节选原文:
● ● ●

1002. A+B for Polynomials(25)—PAT 甲级
This time,you are supposed to find A+B where A+B are two polynomials.
Input##
Each input file contains one test case. Each case occupies 2 lines, and each line contains the information of a
polynomial: K N1 aN1 N2 aN2 ... Nk aNK, Where k is the number of nonezero terms in the polynomial, Ni and aNi (i = 1 , 2,..., k) are the exponents and coefficients, respectively . It is given that 1< = K < = 10,0< = NK < ... < N2 < N1 <= 1000.
Output##
For each test case you should output the sum of A and B in one line, with the same format asthe input . Notice
that there must be No extra space at the end of each line. Please be accurate to 1 decimal place.

● ● ●

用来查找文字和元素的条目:
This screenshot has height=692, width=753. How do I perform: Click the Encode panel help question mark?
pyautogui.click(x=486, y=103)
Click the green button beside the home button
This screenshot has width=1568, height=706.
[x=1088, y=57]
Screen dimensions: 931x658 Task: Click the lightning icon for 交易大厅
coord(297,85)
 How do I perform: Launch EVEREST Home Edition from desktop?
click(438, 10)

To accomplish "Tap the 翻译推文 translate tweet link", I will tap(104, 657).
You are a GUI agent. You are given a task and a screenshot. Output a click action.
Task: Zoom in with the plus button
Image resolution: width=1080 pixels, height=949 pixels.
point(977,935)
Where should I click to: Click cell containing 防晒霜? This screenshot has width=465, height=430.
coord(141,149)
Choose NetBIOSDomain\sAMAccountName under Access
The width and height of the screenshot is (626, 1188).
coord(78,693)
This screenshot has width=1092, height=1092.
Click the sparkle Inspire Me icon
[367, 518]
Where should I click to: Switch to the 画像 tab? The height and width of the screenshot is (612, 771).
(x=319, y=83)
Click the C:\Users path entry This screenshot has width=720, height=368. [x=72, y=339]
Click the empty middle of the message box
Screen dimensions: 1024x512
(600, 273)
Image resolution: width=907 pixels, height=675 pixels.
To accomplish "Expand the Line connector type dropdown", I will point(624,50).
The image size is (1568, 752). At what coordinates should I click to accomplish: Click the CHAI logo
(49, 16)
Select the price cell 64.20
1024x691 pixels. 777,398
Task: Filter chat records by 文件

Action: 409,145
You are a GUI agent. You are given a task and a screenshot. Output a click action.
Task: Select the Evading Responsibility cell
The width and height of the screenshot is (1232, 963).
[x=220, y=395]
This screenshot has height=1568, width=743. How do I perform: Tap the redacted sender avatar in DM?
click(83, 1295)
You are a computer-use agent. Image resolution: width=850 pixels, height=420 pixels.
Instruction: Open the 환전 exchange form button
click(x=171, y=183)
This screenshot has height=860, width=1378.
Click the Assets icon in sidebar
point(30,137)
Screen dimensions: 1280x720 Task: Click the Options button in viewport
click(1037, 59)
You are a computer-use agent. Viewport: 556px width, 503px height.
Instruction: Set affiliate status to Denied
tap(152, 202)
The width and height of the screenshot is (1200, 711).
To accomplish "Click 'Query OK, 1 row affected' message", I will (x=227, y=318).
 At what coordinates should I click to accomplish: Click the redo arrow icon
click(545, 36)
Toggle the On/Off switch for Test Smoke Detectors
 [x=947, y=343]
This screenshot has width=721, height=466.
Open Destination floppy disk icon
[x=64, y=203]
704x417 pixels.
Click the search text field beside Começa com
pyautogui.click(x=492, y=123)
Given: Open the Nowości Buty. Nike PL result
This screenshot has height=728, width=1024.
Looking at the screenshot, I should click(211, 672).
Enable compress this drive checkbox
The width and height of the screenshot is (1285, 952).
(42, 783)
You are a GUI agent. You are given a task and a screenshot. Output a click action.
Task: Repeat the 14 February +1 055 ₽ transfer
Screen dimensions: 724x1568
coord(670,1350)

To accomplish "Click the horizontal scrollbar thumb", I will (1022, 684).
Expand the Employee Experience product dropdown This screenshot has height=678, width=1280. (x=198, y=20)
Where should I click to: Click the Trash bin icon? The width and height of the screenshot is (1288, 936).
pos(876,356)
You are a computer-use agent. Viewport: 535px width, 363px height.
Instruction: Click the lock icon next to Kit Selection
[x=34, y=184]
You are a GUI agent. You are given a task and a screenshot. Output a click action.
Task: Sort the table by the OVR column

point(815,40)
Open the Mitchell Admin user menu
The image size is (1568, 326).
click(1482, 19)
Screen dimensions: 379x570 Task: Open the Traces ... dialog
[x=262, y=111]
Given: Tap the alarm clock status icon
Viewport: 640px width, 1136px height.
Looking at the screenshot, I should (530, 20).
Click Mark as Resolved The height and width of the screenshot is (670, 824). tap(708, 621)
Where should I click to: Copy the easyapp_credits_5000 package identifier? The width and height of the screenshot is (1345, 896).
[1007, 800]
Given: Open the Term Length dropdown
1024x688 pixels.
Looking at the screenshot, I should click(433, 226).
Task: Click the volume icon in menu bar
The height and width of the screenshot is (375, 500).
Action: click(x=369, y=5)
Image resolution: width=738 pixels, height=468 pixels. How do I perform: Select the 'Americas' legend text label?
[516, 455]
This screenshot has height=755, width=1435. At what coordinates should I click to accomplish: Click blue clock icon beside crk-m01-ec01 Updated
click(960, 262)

● ● ●

任务要求: 请从多项式加法题的题面里摘出一段，从含有“1002. A+B for”的那句话开始，到“1 decimal place.”为止，原样照抄。 这些条目是另外的材料，跟多项式加法题的题面不相干。

参考解答:
1002. A+B for Polynomials(25)—PAT 甲级
This time,you are supposed to find A+B where A+B are two polynomials.
Input##
Each input file contains one test case. Each case occupies 2 lines, and each line contains the information of a
polynomial: K N1 aN1 N2 aN2 ... Nk aNK, Where k is the number of nonezero terms in the polynomial, Ni and aNi (i = 1 , 2,..., k) are the exponents and coefficients, respectively . It is given that 1< = K < = 10,0< = NK < ... < N2 < N1 <= 1000.
Output##
For each test case you should output the sum of A and B in one line, with the same format asthe input . Notice
that there must be No extra space at the end of each line. Please be accurate to 1 decimal place.